→ **BRIEF**
Every record that follows must be returned word for word.

************

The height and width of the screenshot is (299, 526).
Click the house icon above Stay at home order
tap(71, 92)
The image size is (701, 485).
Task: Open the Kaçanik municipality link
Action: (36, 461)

************

→ **WRITTEN RESPONSE**
The height and width of the screenshot is (299, 526).
Click the house icon above Stay at home order
tap(71, 92)
The image size is (701, 485).
Task: Open the Kaçanik municipality link
Action: (36, 461)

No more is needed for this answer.